━━ GIVEN ENTRIES ━━
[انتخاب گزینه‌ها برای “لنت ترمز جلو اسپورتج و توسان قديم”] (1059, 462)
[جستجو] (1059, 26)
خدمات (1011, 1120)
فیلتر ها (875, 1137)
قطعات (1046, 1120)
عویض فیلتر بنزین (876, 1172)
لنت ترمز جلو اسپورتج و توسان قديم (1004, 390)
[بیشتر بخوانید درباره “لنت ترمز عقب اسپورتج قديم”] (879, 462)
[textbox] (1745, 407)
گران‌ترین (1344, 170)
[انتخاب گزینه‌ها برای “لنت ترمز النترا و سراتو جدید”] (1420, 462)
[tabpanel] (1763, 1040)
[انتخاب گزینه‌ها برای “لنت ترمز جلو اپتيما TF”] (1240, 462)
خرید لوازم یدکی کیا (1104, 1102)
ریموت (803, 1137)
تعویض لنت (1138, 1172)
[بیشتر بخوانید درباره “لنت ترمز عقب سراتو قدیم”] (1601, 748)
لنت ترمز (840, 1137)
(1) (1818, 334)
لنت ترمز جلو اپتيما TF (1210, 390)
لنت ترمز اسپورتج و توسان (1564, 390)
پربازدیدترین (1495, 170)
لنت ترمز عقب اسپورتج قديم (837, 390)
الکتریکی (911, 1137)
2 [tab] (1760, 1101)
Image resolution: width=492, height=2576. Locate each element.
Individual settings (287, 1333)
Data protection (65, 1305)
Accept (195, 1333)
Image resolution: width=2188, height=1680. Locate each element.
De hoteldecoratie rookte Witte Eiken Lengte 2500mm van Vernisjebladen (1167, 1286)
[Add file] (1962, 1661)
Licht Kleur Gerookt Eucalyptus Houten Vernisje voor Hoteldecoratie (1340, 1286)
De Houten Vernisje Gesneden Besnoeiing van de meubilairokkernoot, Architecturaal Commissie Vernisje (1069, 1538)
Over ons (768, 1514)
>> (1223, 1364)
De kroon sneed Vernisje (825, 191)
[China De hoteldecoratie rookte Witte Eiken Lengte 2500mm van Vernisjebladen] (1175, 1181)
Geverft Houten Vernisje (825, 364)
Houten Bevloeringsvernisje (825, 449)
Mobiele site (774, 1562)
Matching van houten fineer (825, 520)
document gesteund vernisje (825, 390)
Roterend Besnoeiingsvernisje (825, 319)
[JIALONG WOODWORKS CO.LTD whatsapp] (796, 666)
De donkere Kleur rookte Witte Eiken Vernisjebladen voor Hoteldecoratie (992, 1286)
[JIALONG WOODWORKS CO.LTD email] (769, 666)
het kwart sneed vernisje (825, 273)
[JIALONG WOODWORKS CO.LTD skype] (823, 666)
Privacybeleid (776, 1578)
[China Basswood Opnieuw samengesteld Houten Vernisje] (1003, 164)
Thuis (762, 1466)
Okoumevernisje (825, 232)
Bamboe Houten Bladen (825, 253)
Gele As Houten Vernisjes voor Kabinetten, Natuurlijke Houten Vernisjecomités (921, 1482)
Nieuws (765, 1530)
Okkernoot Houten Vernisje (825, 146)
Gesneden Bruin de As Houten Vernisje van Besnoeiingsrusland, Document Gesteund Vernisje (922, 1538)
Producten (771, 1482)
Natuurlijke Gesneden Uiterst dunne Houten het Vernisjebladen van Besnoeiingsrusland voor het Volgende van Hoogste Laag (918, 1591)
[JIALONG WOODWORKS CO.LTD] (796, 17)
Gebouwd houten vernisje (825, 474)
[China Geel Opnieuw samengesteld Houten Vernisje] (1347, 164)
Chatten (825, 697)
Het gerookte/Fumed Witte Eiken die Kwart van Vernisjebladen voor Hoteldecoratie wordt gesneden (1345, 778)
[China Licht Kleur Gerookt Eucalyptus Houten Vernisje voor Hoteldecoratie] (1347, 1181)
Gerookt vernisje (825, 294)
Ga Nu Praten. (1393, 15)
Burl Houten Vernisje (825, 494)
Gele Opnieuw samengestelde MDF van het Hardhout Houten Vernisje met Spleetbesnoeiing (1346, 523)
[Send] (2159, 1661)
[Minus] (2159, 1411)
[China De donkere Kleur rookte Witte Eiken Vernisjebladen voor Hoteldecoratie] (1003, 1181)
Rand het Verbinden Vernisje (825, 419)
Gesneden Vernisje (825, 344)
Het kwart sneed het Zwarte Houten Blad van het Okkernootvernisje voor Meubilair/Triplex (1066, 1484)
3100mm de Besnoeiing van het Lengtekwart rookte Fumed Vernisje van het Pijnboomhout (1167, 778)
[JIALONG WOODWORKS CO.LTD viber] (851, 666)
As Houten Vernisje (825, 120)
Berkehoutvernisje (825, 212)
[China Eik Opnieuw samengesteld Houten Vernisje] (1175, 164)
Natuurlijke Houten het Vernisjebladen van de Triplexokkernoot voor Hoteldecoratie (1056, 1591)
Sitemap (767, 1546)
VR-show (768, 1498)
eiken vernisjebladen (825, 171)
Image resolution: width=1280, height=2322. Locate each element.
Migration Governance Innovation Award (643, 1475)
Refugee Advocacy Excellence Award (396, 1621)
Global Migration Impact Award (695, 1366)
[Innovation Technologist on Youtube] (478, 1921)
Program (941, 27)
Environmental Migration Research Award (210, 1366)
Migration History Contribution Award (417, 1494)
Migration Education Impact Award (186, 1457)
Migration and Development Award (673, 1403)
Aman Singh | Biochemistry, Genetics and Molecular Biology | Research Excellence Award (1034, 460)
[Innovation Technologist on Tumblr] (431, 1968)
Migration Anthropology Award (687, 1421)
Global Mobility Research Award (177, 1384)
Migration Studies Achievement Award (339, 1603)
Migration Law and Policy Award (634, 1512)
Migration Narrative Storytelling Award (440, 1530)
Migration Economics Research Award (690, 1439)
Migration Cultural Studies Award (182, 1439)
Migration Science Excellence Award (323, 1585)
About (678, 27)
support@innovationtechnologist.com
━━━
▶ _PROBLEM DETAILS_
Reproduce all records exactly, without omissions.

▶ _SOLUTION TO THIS EXERCISE_
[انتخاب گزینه‌ها برای “لنت ترمز جلو اسپورتج و توسان قديم”] (1059, 462)
[جستجو] (1059, 26)
خدمات (1011, 1120)
فیلتر ها (875, 1137)
قطعات (1046, 1120)
عویض فیلتر بنزین (876, 1172)
لنت ترمز جلو اسپورتج و توسان قديم (1004, 390)
[بیشتر بخوانید درباره “لنت ترمز عقب اسپورتج قديم”] (879, 462)
[textbox] (1745, 407)
گران‌ترین (1344, 170)
[انتخاب گزینه‌ها برای “لنت ترمز النترا و سراتو جدید”] (1420, 462)
[tabpanel] (1763, 1040)
[انتخاب گزینه‌ها برای “لنت ترمز جلو اپتيما TF”] (1240, 462)
خرید لوازم یدکی کیا (1104, 1102)
ریموت (803, 1137)
تعویض لنت (1138, 1172)
[بیشتر بخوانید درباره “لنت ترمز عقب سراتو قدیم”] (1601, 748)
لنت ترمز (840, 1137)
(1) (1818, 334)
لنت ترمز جلو اپتيما TF (1210, 390)
لنت ترمز اسپورتج و توسان (1564, 390)
پربازدیدترین (1495, 170)
لنت ترمز عقب اسپورتج قديم (837, 390)
الکتریکی (911, 1137)
2 [tab] (1760, 1101)
Image resolution: width=492, height=2576. Locate each element.
Individual settings (287, 1333)
Data protection (65, 1305)
Accept (195, 1333)
Image resolution: width=2188, height=1680. Locate each element.
De hoteldecoratie rookte Witte Eiken Lengte 2500mm van Vernisjebladen (1167, 1286)
[Add file] (1962, 1661)
Licht Kleur Gerookt Eucalyptus Houten Vernisje voor Hoteldecoratie (1340, 1286)
De Houten Vernisje Gesneden Besnoeiing van de meubilairokkernoot, Architecturaal Commissie Vernisje (1069, 1538)
Over ons (768, 1514)
>> (1223, 1364)
De kroon sneed Vernisje (825, 191)
[China De hoteldecoratie rookte Witte Eiken Lengte 2500mm van Vernisjebladen] (1175, 1181)
Geverft Houten Vernisje (825, 364)
Houten Bevloeringsvernisje (825, 449)
Mobiele site (774, 1562)
Matching van houten fineer (825, 520)
document gesteund vernisje (825, 390)
Roterend Besnoeiingsvernisje (825, 319)
[JIALONG WOODWORKS CO.LTD whatsapp] (796, 666)
De donkere Kleur rookte Witte Eiken Vernisjebladen voor Hoteldecoratie (992, 1286)
[JIALONG WOODWORKS CO.LTD email] (769, 666)
het kwart sneed vernisje (825, 273)
[JIALONG WOODWORKS CO.LTD skype] (823, 666)
Privacybeleid (776, 1578)
[China Basswood Opnieuw samengesteld Houten Vernisje] (1003, 164)
Thuis (762, 1466)
Okoumevernisje (825, 232)
Bamboe Houten Bladen (825, 253)
Gele As Houten Vernisjes voor Kabinetten, Natuurlijke Houten Vernisjecomités (921, 1482)
Nieuws (765, 1530)
Okkernoot Houten Vernisje (825, 146)
Gesneden Bruin de As Houten Vernisje van Besnoeiingsrusland, Document Gesteund Vernisje (922, 1538)
Producten (771, 1482)
Natuurlijke Gesneden Uiterst dunne Houten het Vernisjebladen van Besnoeiingsrusland voor het Volgende van Hoogste Laag (918, 1591)
[JIALONG WOODWORKS CO.LTD] (796, 17)
Gebouwd houten vernisje (825, 474)
[China Geel Opnieuw samengesteld Houten Vernisje] (1347, 164)
Chatten (825, 697)
Het gerookte/Fumed Witte Eiken die Kwart van Vernisjebladen voor Hoteldecoratie wordt gesneden (1345, 778)
[China Licht Kleur Gerookt Eucalyptus Houten Vernisje voor Hoteldecoratie] (1347, 1181)
Gerookt vernisje (825, 294)
Ga Nu Praten. (1393, 15)
Burl Houten Vernisje (825, 494)
Gele Opnieuw samengestelde MDF van het Hardhout Houten Vernisje met Spleetbesnoeiing (1346, 523)
[Send] (2159, 1661)
[Minus] (2159, 1411)
[China De donkere Kleur rookte Witte Eiken Vernisjebladen voor Hoteldecoratie] (1003, 1181)
Rand het Verbinden Vernisje (825, 419)
Gesneden Vernisje (825, 344)
Het kwart sneed het Zwarte Houten Blad van het Okkernootvernisje voor Meubilair/Triplex (1066, 1484)
3100mm de Besnoeiing van het Lengtekwart rookte Fumed Vernisje van het Pijnboomhout (1167, 778)
[JIALONG WOODWORKS CO.LTD viber] (851, 666)
As Houten Vernisje (825, 120)
Berkehoutvernisje (825, 212)
[China Eik Opnieuw samengesteld Houten Vernisje] (1175, 164)
Natuurlijke Houten het Vernisjebladen van de Triplexokkernoot voor Hoteldecoratie (1056, 1591)
Sitemap (767, 1546)
VR-show (768, 1498)
eiken vernisjebladen (825, 171)
Image resolution: width=1280, height=2322. Locate each element.
Migration Governance Innovation Award (643, 1475)
Refugee Advocacy Excellence Award (396, 1621)
Global Migration Impact Award (695, 1366)
[Innovation Technologist on Youtube] (478, 1921)
Program (941, 27)
Environmental Migration Research Award (210, 1366)
Migration History Contribution Award (417, 1494)
Migration Education Impact Award (186, 1457)
Migration and Development Award (673, 1403)
Aman Singh | Biochemistry, Genetics and Molecular Biology | Research Excellence Award (1034, 460)
[Innovation Technologist on Tumblr] (431, 1968)
Migration Anthropology Award (687, 1421)
Global Mobility Research Award (177, 1384)
Migration Studies Achievement Award (339, 1603)
Migration Law and Policy Award (634, 1512)
Migration Narrative Storytelling Award (440, 1530)
Migration Economics Research Award (690, 1439)
Migration Cultural Studies Award (182, 1439)
Migration Science Excellence Award (323, 1585)
About (678, 27)
support@innovationtechnologist.com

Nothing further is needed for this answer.